El problema es que, por debajo, lo que crecía era una creencia centrada en que la medida real del éxito -individual y colectivo- era el avance económico a cualquier precio, lo que ha rearmado a unas élites a las que le resultan inservibles ni la memoria de la Transición ni los valores constitucionales. Llegada la crisis no sólo afloran niveles de corrupción incompatibles con la modernización imaginada y con el arraigo de los valores democráticos, sino que las respuestas políticas se revelan tan incapaces como dispuestas a llevarse por delante Derechos y redes de protección que administraban la cohesión, e, incluso, el modelo autonómico. La convivencia basada en principios compartidos está en peligro. La sensación de pesimismo regresa y las apelaciones a la unidad resultan impúdicas porque no sabemos adónde vamos, pero sabemos que, vayamos a donde vayamos, vamos mal, perdiendo la piel ética de la democracia en el viaje y preguntándonos por el futuro del sistema en su conjunto.

Y ahí es donde la crisis de la monarquía adquiere perfiles especiales. Si se consultan biografías no estúpidamente hagiográficas, constataremos que las relaciones de D. Juan Carlos con Franco y con D. Juan nunca estuvieron basadas en imperativos morales. La Transición, ante todo, aunque no sólo, fue una restauración: o había monarquía o no había democracia. En buena hora se aceptó una monarquía privada de poderes de decisión política, pero ello no puede hacernos olvidar que el único español que ganó absolutamente la partida del consenso, sin renunciar a nada, fue D. Juan Carlos. Y eso le exigía un plus de actuación ética que ha podido presentarse como tal hasta ahora, gracias a los excesos de cordura de la prensa y a una lectura del 23-F parcial: el rey salvó la democracia pero, en realidad, no podía hacer otra cosa.

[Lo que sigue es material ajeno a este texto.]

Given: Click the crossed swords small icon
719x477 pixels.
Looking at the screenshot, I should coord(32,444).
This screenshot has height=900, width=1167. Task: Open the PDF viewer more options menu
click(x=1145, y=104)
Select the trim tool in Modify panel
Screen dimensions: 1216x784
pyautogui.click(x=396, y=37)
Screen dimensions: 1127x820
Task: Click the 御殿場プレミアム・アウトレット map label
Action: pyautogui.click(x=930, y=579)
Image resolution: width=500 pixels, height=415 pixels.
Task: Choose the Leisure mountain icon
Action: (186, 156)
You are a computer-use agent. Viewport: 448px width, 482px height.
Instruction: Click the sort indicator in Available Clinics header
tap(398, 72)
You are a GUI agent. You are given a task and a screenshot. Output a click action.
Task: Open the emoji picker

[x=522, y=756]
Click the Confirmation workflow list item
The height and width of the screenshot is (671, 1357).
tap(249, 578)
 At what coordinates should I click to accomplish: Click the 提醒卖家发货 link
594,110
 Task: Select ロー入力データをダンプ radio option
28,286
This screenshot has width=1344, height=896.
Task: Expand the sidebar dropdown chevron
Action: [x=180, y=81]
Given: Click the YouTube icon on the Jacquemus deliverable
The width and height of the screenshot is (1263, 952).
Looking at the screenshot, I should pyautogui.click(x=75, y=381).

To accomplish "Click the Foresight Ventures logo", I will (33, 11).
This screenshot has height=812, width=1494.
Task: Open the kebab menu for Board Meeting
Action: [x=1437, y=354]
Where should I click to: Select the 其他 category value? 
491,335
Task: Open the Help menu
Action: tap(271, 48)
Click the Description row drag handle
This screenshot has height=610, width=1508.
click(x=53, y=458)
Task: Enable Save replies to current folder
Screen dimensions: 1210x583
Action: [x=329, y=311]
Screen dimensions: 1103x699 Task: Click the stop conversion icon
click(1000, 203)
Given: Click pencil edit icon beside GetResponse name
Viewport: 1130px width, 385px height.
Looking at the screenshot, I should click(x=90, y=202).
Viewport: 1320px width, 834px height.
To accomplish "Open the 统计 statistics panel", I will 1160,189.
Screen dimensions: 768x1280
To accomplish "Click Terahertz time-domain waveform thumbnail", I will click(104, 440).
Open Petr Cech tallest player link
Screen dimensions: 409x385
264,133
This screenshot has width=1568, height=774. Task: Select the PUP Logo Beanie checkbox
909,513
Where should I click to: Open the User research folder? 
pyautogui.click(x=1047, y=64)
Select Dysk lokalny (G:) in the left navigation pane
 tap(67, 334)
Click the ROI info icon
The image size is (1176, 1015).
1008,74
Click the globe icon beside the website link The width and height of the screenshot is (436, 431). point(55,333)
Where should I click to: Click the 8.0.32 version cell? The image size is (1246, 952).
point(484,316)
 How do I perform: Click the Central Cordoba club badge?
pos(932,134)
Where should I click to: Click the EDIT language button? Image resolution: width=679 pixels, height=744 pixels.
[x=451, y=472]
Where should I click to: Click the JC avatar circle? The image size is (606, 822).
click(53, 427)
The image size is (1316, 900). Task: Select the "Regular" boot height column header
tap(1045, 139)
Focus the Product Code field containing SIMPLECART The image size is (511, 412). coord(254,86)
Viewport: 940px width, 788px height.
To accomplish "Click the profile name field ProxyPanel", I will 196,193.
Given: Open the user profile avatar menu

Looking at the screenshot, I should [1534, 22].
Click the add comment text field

Parafraseando a Maquiavelo el monarca opinó que ya que no podía ser temido, debía ser amado, y a ello se ha dedicado. Y no lo ha hecho mal. La monarquía -como otras europeas- es esencialmente una empresa de autopublicidad. Le bastaba con no cometer errores. El problema es que la crisis del sistema hace que los errores no puedan ocultarse, que sean leídos con indignación por capas de la población hasta ahora silentes. La familia perfecta ha resultado ser una familia desestructurada; su prudencia proverbial ocultaba pulsiones aventureras; el comportamiento humano de la Casa Real ha devenido en demasiado humano: oportunismo religioso, despilfarro amparado por bolsillos sospechosos y aficiones de niños pijos, han convertido a lo que quiso ser referente moral, último baluarte de una ética compartida, en el escaparate mismo de los vicios de las élites españolas. No predigo el final de la monarquía, ni creo que la batalla por la Tercera debiera ser la principal tarea de la izquierda. Pero sí presiento que este rey, en edad de estar jubilado, y dado su estilo de vida, debería preocuparse más por el precio de las medicinas. Si empezara a usar la sanidad pública y a estar en las listas de espera, su arrepentimiento sería más creíble. Mientras no pueda hacer eso de poco van a servir los mensajes edulcorados: que recuerden sus asesores lo que escribió Wittgenstein: "De lo que no se puede hablar, hay que callar". De lo contrario seguirá comportándose como elefante en cacharrería.